Your answer must consist solely of the lines from the one containing "Click pin icon for Hopkins Marine Station" through the last line of the records below, reproduced exactly, with all pictures omitted.

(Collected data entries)
● ● ● ● ●
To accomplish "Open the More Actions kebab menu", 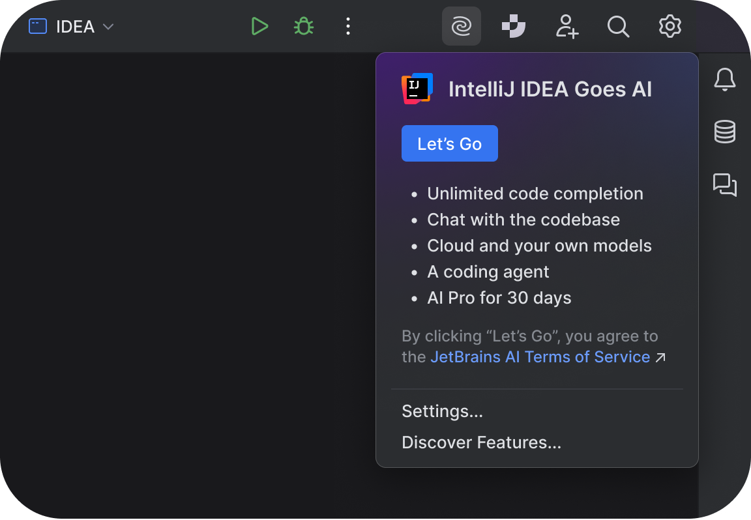I will point(348,27).
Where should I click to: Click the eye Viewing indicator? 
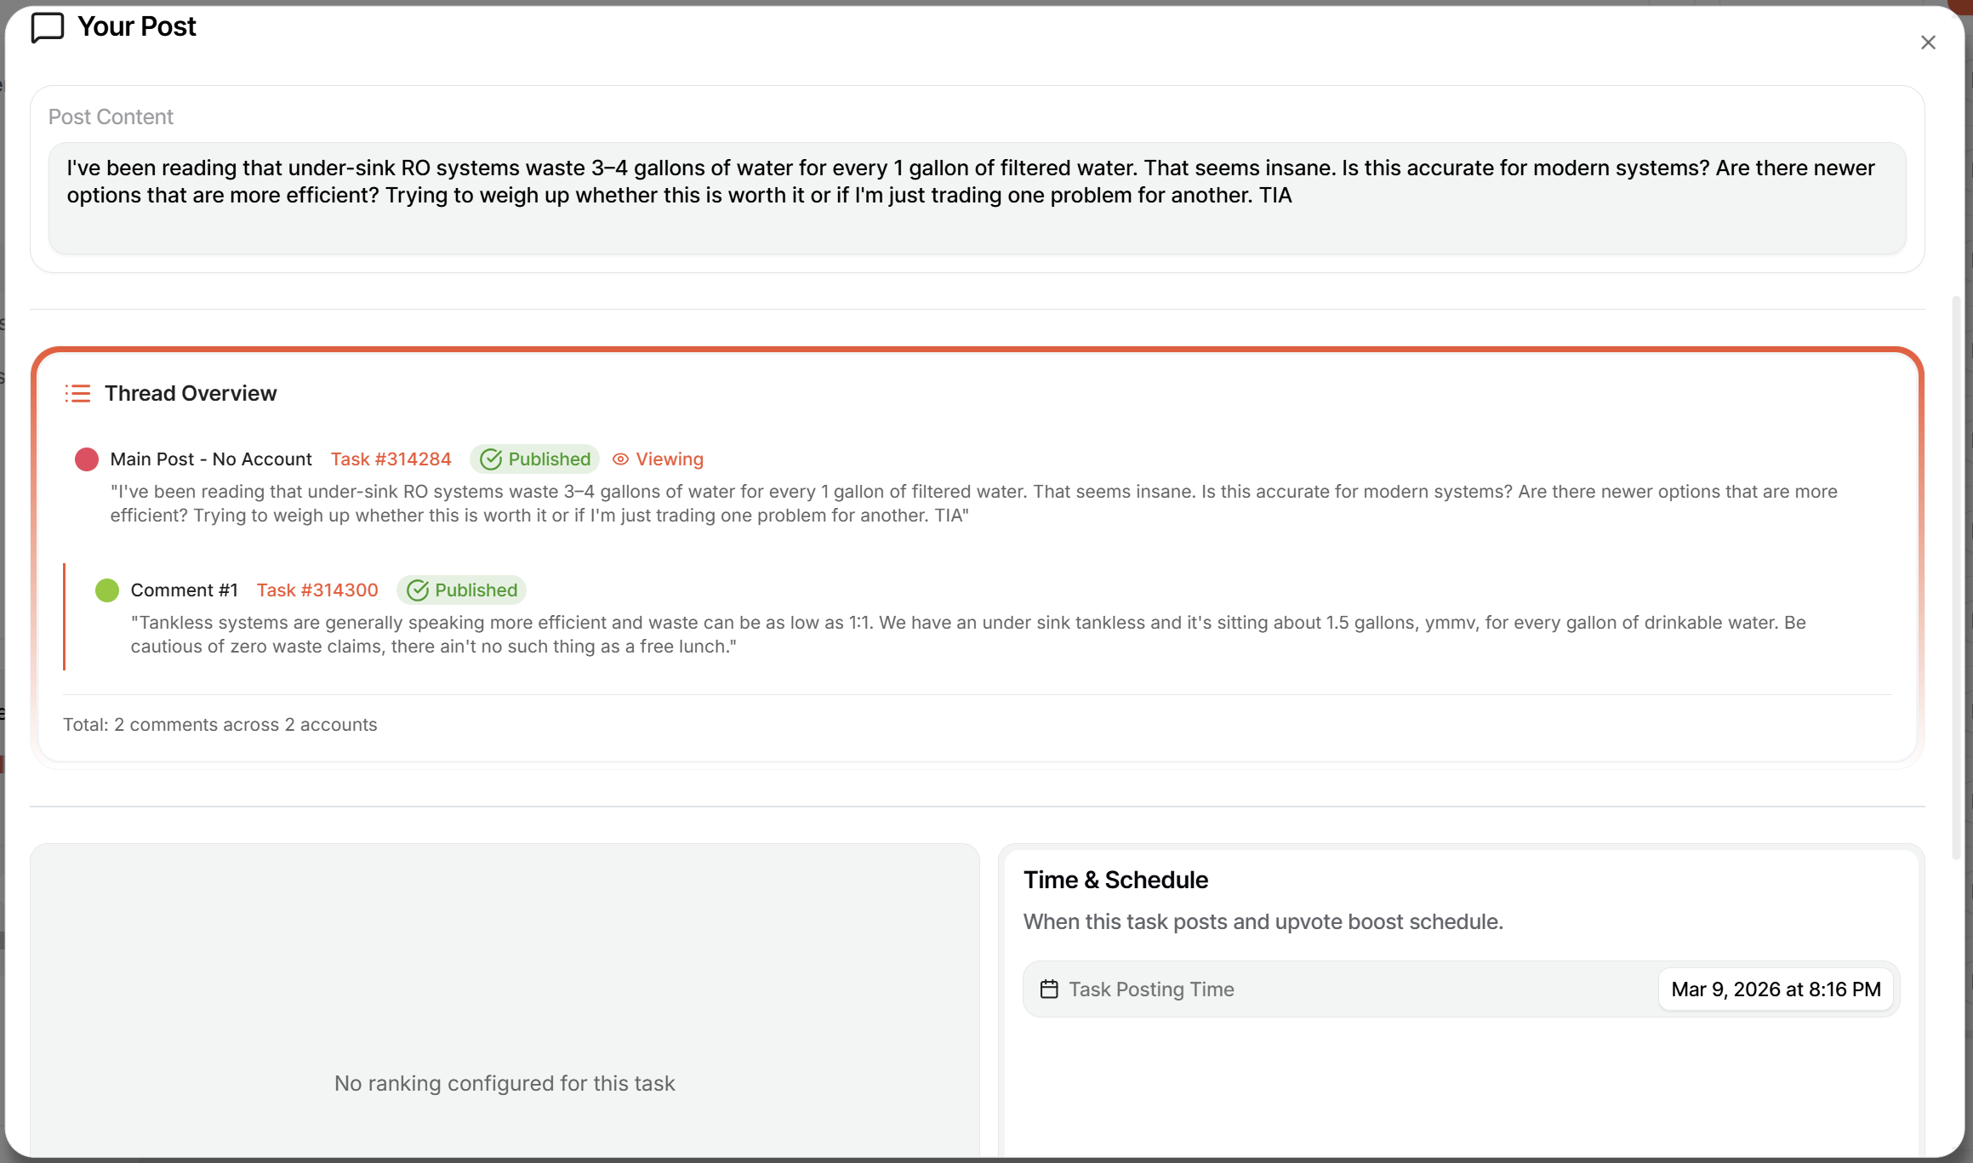click(658, 459)
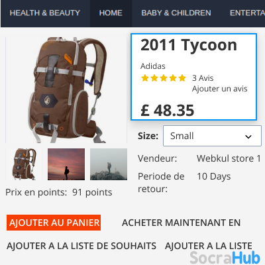Viewport: 265px width, 265px height.
Task: Click Acheter maintenant en button
Action: point(181,223)
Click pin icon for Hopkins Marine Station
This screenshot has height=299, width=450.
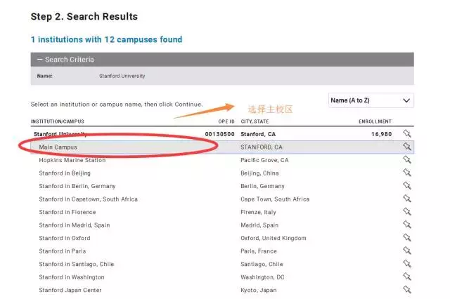click(406, 160)
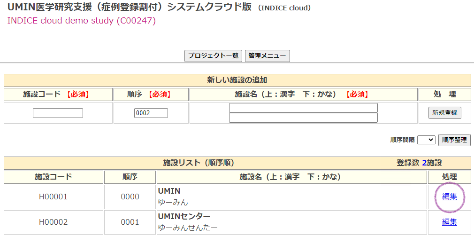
● ● ● ● ●
**WRITTEN ANSWER**
Click pin icon for Hopkins Marine Station
This screenshot has height=299, width=450.
click(406, 160)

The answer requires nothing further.